Your task is to extract every entry that follows word for word while excluding the pictures.

Stored records:

....

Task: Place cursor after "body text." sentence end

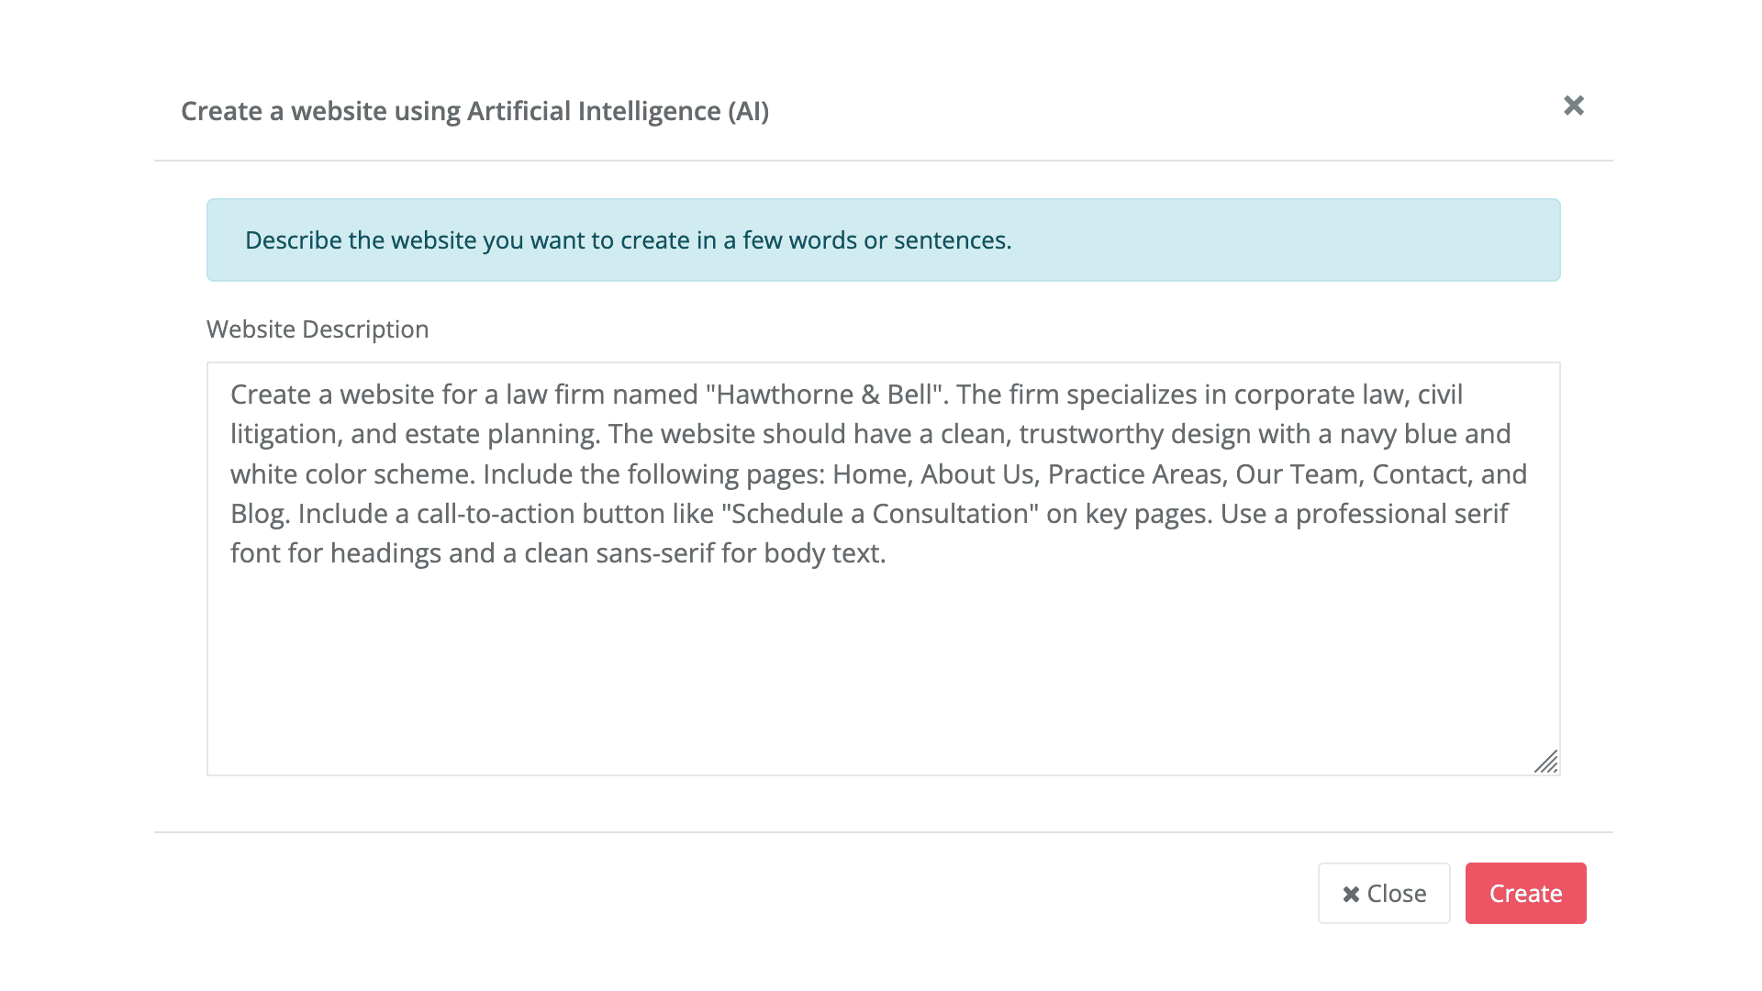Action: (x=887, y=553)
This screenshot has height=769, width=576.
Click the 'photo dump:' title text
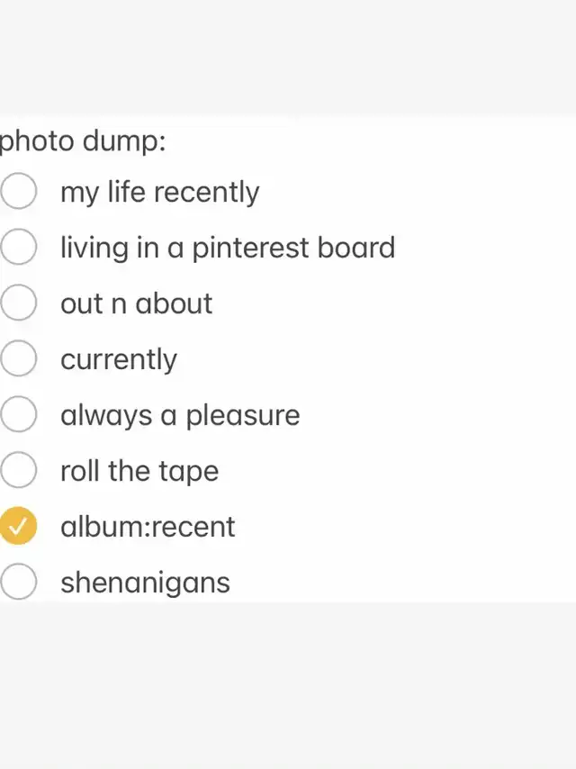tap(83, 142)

....

EXERCISE SOLUTION:
Task: Place cursor after "body text." sentence end

Action: (x=887, y=553)
This screenshot has height=769, width=576.
Click the 'photo dump:' title text
tap(83, 142)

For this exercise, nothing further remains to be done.